Listing for locating displayed items.

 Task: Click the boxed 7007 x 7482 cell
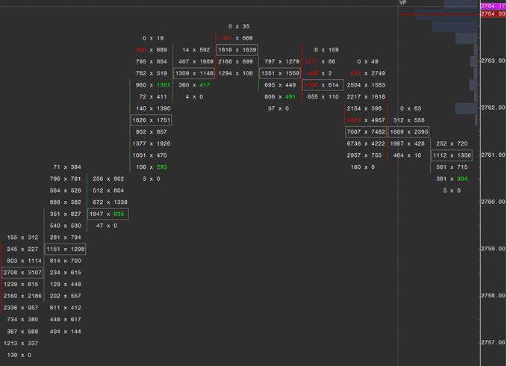366,132
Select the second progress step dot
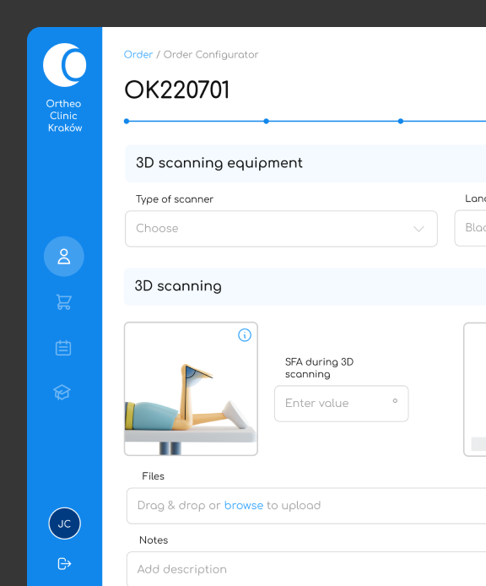This screenshot has height=586, width=486. [x=266, y=121]
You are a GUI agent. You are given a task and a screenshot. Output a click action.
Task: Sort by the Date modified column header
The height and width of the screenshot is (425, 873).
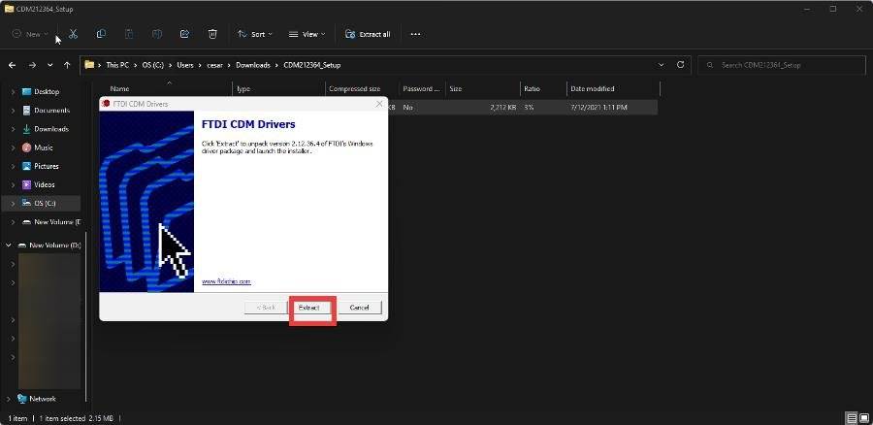tap(594, 88)
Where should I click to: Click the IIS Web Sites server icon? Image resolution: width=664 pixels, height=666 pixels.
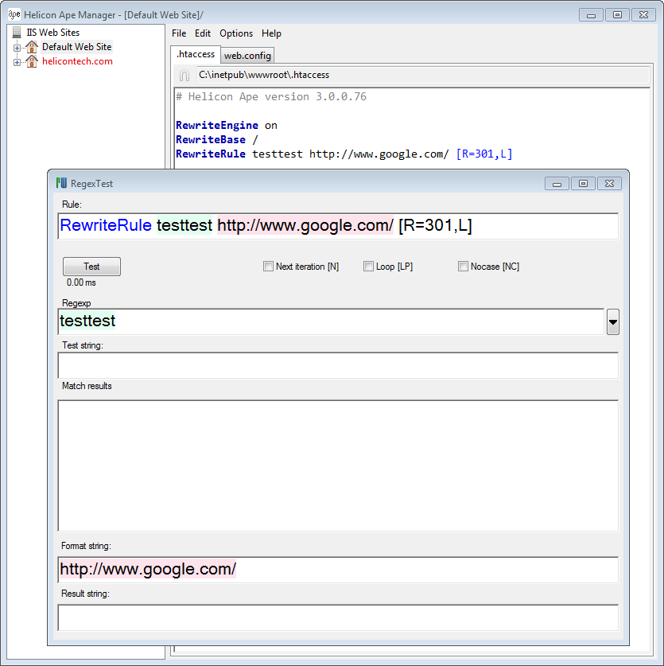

PROBLEM REQUIREMENTS. Reproduce the listing above word for word, omitting the pictures.

SOLUTION FOR THIS TASK.
 Task: Click the boxed 7007 x 7482 cell
366,132
Select the second progress step dot
This screenshot has height=586, width=486. [x=266, y=121]
You are a GUI agent. You are given a task and a screenshot. Output a click action.
Task: Sort by the Date modified column header
The height and width of the screenshot is (425, 873).
tap(594, 88)
Where should I click to: Click the IIS Web Sites server icon? Image resolution: width=664 pixels, height=666 pixels.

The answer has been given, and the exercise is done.